• Requirements: Pick up the blog post about working with Blur and other British bands at EMI where it stops, and carry it on.

Thursday, December 3, 2009

blurred by the hands of time

I've always been an incurable Anglophile. It's one of the reasons why I longed to work at EMI in the early 90s. I figured if it was good enough for Pet Shop Boys, it was an ace place to start my plan of world domination.

Sadly, the label went through merger after merger. And although I was swiftly promoted, got to work with tons of my favorite acts, develop and run and imprint and produce records, it came at a time when the music biz was started to sputter. By the end of the century, Napster would define the game changing moment.

But back to happier times! The first act I was able to persuade the US office to bring over from the UK was EMF on the back of the success of "Unbelievable" in their home country. From there a slough of Brit bands flooded the label. There was Jesus Jones and Blur, both signed to the Food label through Parlophone in the UK. Both were picked up on the SBK imprint in the US which was part of the EMI conglomerate.

I had the opportunity to work with Blur for their first four albums ("Leisure", "Modern Life Is Rubbish", "Parklife" and "The Great Escape"). However, much like all the other international acts with whom I worked, they were deemed "too British" and would not translate well in the American market. The reality was, after merging three labels (EMI, Chrysalis and SBK) the remaining staff were largely interested in promoting their own agenda and the promotion of acts signed outside the US would only net them far less revenue.

Their biggest US success occurred when they wisely moved over to Virgin and hit pay dirt with the stroppy, frenetic energy of "Song 2" at the tail end of the grunge movement thanks to a few smartly placed commercial synch licenses. But it was hardly the kind of attention their output usually received at home. Friction and tension increased during the recording of "13" and then Graham Coxon departed leaving the remaining three to enter the new millenium with the electronic brooding of "Think Tank".

• Information shown:
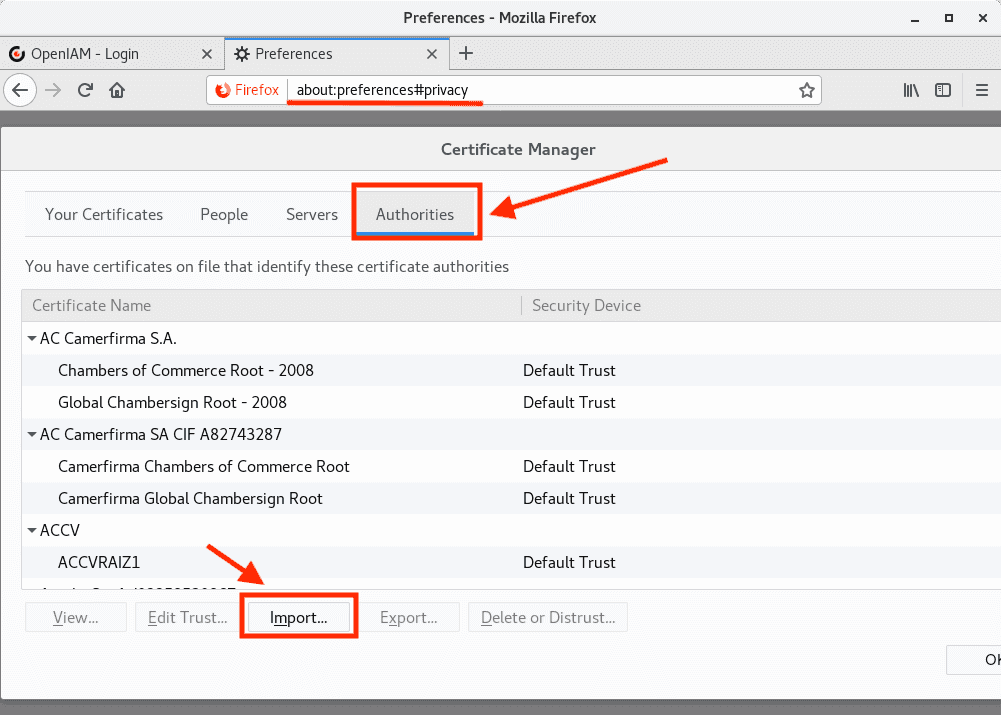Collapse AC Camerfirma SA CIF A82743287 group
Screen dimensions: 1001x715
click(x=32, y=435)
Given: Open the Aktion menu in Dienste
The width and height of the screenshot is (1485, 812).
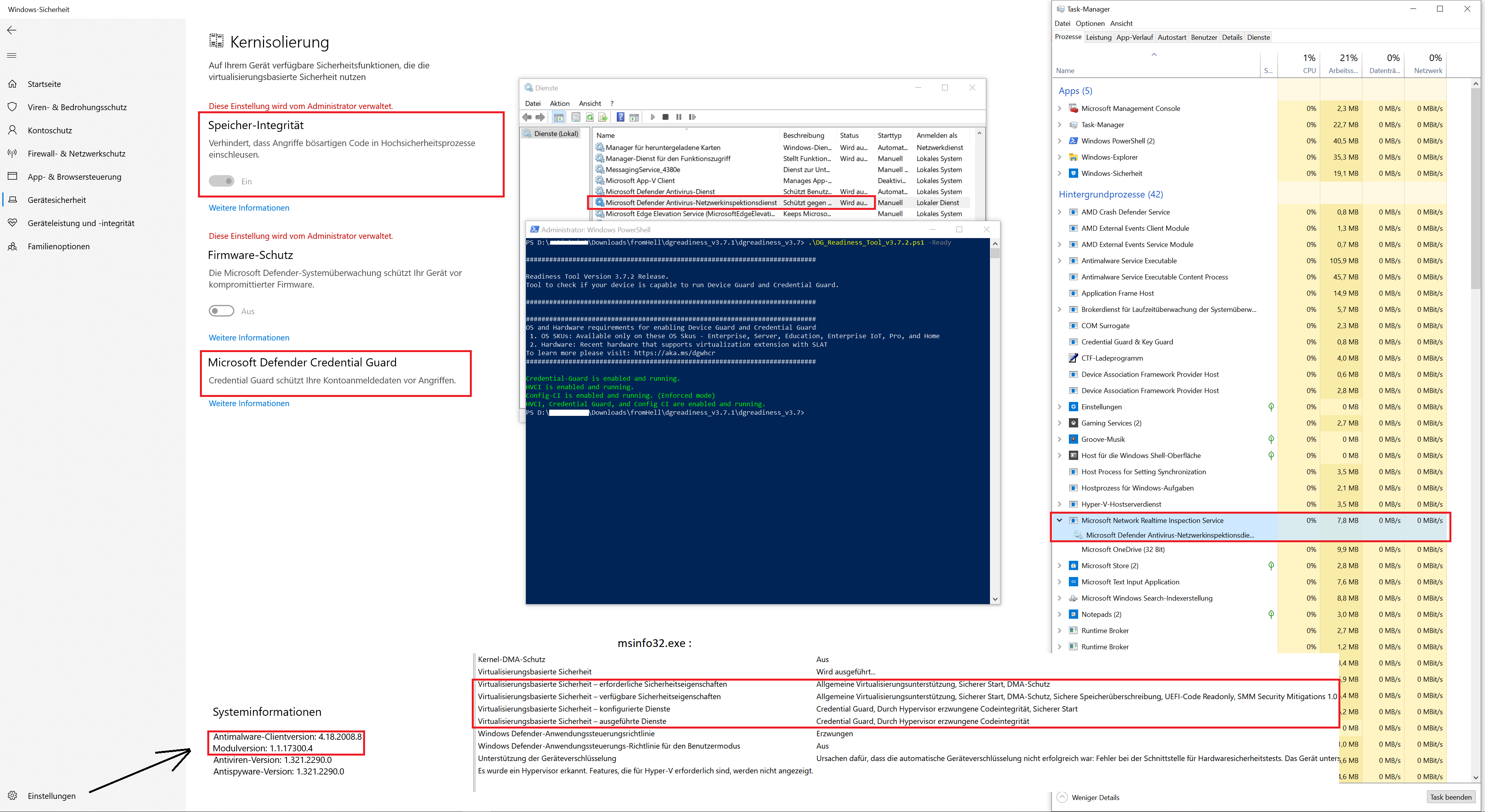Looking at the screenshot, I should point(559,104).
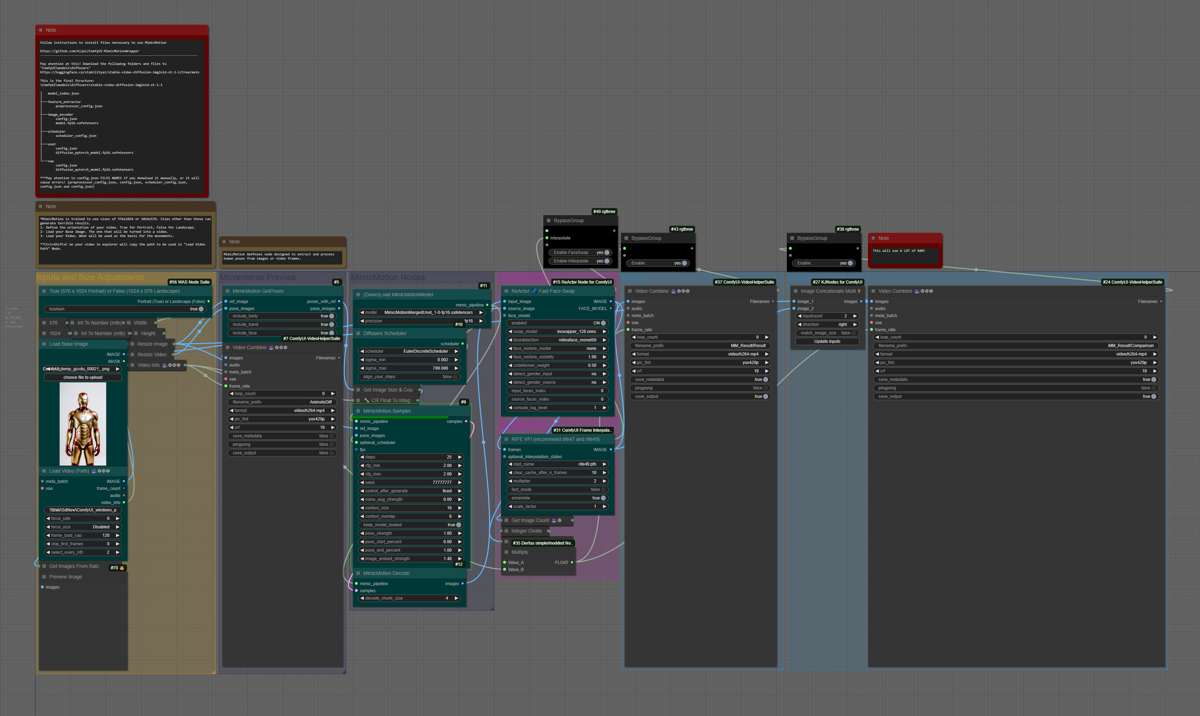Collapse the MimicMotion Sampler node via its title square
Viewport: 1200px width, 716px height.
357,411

* * *

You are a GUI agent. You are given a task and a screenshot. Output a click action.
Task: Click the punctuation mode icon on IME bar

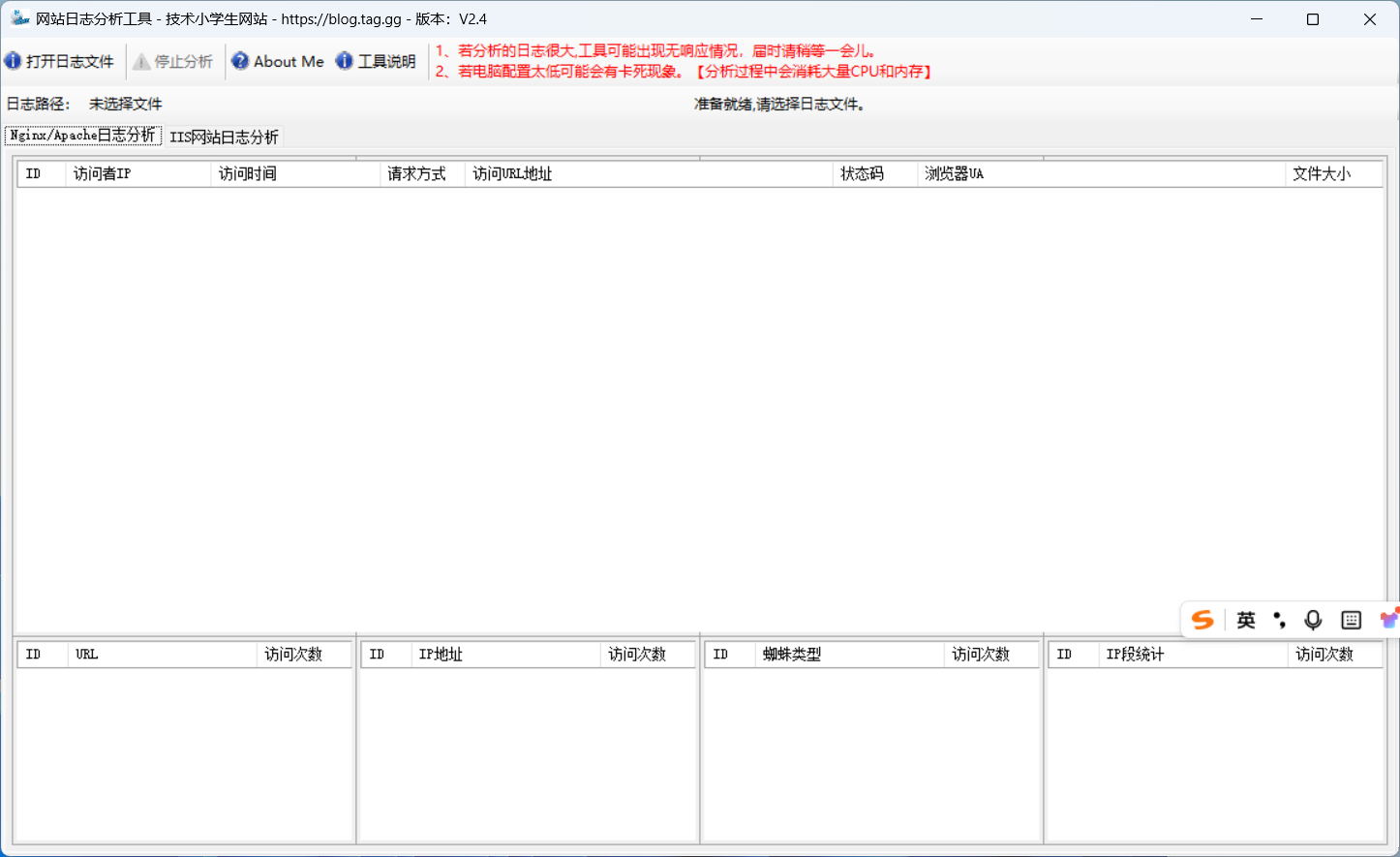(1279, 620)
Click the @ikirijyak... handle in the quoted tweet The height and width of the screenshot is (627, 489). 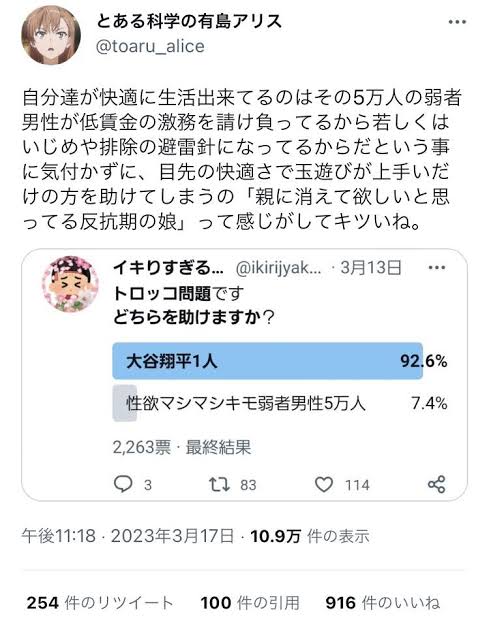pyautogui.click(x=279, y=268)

• The answer:
Now, with Graham back in the band, Damon Albarn's Gorillaz excursions behind him, and having just finished a magnificent return to the live stage this past summer in London's Hyde Park, here comes "No Distance Left To Run", the flim that takes fans behind the scenes of Britpop's native sons. They've managed to become a cherished and much beloved band while Oasis, their natural rivals, got the sour end of the stick. A lot of that can surely be blamed on the snarling, sarcastic lip associated with the Gallagher brothers. True, Oasis made some fine albums. But Blur were simultaneously of a time and timeless.

"No Distance Left To Run" opens at fine cinemas around the UK on January 19.

And if you'd like to experience all things live and Blur like, checkout "All The People...Blur Live In Hyde Park" the audio document of their recent, triumphant, sold out shows. Let's face it, most live albums are crap. But if you're a fan, you wanna have something to remember the experience when a bucket of sweat and and the memory of having spent money for an overpriced ticket won't do.

Does anyone really need four CDs of live material?

Anyway, everyone in the band is denying any return to the studio for an eighth longplayer which means they'll be releasing something in the near future. We're old hats at this game by this point, gentlemen. In the meantime, I leave you with my three favorite Blur singles.

The Euro yobbo, cheap disco thrash of "Girls & Boys".

The baggy, shoegazer, funky drummer vibe of "There's No Other Way".

And the lush, grandness of "The Universal" complete with "Clockwork Orange" inspired video.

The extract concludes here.